While scrolling through my Twitter feed in October 2016, I came across several retweets of a new Latin series about a fictitious Lego community, Legonium. At the time, my upper level Latin students at Medfield High School, a public school just outside of Boston, Massachusetts, USA, were reading sections of Julius Caesar’s De Bello Gallico. After perusing the first chapter of Legonium, I thought incorporating this modern reading into our class would be a refreshing break from the ancient texts we had been translating. I presented the first chapter to our class during an extended block period and told them that if they hated it, we’d never read Legonium again. The students immediately became invested in the story, were excited to read about the adventures of Marcellus, and felt empowered that they could actually read the Latin!
As the weeks of our school year progressed and new chapters of Legonium emerged, our class began a steady routine. Upon the release of each new chapter, students could work in groups of 2 or 3 to read the chapter, create a vocab list of any unknown vocabulary, and make a prediction for the next chapter. I was so impressed by the interest and creativity in their work, that I began exploring ideas for my students to write their own chapters of the Legonium series.

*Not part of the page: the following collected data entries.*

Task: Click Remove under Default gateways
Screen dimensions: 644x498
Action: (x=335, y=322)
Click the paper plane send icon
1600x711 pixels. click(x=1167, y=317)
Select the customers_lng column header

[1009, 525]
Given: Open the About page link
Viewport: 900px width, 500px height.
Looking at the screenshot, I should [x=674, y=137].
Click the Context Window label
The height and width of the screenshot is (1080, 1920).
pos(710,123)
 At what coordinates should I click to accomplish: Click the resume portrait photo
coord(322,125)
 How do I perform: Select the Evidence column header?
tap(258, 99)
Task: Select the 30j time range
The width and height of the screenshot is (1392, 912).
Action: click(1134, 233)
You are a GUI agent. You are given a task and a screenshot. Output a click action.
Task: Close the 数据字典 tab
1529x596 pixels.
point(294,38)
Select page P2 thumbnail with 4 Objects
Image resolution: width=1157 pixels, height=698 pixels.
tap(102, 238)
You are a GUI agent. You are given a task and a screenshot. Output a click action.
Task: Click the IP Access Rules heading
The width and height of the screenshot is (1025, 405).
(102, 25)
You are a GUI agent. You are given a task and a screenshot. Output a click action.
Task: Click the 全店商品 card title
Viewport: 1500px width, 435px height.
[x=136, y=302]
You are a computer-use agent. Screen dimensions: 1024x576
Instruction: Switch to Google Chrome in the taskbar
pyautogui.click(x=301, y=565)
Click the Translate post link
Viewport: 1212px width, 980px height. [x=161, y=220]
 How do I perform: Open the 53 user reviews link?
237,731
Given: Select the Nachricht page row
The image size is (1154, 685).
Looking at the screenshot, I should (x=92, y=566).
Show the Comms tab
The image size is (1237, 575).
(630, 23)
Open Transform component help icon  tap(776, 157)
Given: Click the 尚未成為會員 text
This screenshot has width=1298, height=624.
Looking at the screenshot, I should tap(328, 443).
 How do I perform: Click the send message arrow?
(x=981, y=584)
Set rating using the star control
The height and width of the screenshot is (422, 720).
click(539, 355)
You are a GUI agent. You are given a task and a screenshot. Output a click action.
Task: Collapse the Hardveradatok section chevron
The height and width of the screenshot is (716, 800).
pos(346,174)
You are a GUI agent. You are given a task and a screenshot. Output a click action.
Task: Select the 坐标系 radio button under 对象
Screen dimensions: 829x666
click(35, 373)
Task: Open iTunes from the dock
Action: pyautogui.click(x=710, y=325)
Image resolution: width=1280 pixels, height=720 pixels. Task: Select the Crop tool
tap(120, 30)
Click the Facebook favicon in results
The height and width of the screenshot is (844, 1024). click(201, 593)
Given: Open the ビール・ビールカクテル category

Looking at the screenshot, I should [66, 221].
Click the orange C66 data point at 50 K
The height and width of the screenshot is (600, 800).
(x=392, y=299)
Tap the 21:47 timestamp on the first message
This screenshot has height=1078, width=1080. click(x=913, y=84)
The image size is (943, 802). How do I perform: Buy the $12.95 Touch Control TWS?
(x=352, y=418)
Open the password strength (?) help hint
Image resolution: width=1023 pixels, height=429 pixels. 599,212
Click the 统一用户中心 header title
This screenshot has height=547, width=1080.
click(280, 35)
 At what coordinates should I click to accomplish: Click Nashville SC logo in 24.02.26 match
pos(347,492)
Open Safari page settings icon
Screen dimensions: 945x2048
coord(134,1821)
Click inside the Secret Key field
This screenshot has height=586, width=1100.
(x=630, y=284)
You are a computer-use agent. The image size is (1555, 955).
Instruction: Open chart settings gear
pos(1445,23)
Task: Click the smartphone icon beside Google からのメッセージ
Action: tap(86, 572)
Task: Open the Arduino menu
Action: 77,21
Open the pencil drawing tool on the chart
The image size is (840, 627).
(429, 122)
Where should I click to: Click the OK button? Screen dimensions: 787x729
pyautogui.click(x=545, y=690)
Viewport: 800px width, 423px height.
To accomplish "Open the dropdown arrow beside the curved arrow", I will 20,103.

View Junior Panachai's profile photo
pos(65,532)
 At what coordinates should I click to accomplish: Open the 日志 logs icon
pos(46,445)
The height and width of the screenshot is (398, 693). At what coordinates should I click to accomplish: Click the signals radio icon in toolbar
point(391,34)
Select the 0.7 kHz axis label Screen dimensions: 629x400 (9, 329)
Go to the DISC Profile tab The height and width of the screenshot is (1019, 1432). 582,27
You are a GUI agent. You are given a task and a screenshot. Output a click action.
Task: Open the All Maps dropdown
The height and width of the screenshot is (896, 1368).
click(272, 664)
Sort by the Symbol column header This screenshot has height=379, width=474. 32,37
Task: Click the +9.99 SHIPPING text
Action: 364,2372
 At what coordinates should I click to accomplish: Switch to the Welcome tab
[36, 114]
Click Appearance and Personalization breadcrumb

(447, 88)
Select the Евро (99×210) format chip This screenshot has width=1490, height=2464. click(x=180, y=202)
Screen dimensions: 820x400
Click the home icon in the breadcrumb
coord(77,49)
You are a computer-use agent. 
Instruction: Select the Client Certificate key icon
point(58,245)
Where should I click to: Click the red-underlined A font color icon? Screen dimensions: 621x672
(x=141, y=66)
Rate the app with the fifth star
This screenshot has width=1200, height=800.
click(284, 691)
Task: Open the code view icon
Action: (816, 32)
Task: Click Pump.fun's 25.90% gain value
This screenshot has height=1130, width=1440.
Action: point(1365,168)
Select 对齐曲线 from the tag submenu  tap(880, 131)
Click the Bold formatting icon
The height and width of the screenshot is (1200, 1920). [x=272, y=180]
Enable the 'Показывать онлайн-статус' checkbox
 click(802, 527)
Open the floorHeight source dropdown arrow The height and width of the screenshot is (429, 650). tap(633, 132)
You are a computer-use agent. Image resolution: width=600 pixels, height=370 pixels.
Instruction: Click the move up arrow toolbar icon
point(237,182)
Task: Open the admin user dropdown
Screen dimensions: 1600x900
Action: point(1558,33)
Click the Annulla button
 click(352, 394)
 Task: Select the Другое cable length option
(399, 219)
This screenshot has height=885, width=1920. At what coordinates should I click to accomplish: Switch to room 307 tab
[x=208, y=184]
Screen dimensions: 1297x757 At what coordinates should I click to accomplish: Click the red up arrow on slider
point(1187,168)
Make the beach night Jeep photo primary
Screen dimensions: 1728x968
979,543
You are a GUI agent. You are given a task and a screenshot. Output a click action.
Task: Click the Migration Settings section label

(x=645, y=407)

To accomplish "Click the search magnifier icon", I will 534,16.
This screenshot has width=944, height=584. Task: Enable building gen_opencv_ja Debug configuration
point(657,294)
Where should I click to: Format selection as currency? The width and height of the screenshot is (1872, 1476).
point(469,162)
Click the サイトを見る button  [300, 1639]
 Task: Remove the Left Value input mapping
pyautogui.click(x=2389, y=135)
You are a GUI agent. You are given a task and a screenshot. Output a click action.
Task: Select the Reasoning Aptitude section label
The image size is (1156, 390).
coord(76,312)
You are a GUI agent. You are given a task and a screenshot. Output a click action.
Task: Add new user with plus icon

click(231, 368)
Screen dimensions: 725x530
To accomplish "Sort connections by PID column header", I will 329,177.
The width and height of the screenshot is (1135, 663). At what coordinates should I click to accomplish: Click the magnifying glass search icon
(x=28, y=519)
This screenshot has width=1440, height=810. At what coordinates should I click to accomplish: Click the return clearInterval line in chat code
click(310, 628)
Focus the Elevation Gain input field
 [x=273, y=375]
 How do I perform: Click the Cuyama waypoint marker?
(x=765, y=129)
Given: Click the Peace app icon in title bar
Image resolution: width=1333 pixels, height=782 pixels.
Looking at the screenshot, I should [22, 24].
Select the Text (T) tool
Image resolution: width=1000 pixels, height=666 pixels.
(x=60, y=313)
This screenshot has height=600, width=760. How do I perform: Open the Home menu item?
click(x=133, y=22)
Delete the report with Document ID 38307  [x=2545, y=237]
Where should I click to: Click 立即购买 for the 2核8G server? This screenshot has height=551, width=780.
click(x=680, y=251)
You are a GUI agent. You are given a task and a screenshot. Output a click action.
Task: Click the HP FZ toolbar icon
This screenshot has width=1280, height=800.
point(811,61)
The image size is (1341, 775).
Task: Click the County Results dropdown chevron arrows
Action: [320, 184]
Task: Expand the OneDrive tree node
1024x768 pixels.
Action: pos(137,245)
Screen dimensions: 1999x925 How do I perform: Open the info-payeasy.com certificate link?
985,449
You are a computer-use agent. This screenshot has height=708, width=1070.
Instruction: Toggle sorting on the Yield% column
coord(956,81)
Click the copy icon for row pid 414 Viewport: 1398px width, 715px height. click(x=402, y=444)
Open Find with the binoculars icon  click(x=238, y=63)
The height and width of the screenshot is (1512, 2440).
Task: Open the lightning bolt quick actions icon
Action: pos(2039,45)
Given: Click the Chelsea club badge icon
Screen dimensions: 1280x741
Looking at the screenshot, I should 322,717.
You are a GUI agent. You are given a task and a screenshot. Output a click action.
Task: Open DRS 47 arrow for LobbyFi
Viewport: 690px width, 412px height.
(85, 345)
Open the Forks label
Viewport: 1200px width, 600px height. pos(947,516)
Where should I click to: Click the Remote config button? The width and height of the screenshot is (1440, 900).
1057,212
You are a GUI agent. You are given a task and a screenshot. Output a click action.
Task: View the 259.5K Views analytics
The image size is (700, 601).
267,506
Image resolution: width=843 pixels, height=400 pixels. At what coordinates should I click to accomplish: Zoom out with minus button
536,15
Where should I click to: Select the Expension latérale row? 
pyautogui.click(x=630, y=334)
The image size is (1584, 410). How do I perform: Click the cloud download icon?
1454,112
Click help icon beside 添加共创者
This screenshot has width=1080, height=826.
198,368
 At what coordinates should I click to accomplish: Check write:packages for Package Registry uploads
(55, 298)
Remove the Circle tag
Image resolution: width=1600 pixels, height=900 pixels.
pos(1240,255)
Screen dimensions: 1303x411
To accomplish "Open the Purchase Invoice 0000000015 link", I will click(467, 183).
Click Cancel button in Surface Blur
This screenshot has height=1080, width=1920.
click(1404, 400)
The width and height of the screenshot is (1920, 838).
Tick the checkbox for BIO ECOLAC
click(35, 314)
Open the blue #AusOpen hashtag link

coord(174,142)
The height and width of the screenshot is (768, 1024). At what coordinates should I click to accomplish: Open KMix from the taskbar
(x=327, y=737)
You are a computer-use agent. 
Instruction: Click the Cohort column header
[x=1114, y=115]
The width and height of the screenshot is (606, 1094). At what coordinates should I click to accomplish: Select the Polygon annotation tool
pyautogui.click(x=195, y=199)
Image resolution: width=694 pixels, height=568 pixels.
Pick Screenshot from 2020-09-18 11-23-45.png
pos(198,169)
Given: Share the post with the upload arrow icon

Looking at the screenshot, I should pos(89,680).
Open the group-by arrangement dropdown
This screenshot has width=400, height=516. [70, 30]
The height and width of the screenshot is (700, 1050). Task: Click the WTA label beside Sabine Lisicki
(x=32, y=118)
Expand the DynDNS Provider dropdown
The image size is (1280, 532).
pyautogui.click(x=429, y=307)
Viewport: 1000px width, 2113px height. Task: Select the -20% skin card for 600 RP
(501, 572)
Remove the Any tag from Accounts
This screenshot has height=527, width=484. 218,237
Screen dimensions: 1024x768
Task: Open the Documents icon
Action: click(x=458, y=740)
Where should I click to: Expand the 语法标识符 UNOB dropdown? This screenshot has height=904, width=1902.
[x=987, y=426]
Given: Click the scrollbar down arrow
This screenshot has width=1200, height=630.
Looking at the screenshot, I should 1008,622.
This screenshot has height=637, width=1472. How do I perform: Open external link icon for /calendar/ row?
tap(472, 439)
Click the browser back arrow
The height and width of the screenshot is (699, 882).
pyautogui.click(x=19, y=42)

For the seniors’ midterm projects in January 2017, each student was tasked with writing their own version of chapter 7. They had to write in the same style as the previous six chapters of Legonium, and maintain the storyline and characters that we had previously encountered. Students wrote about Claudia’s secret jaunt to Russia for a date with Vladimiri Putinus, the inner workings of Pico the cat, and even creative ideas of how Marcellus would pay off his debt to the bank. We truly look forward to the Kalends of each month to see if any of our predictions for the upcoming chapters have come true. We can’t wait to see what happens next!
Medfield High School
I have seen the product of these midterm projects, and they are outstanding. One of them was entirely illustrated with hand drawn pictures. You can see one of those pictures on today’s page. Thank you, Anna, for sharing your use of Legonium in the classroom. I hope your (extremely talented) students enjoy episode nine, which will release in just a few days.
Did you see the new clothes of Marcellus? Without a doubt Monas will notice his clothes. Is our Marcellus in danger? Oh no!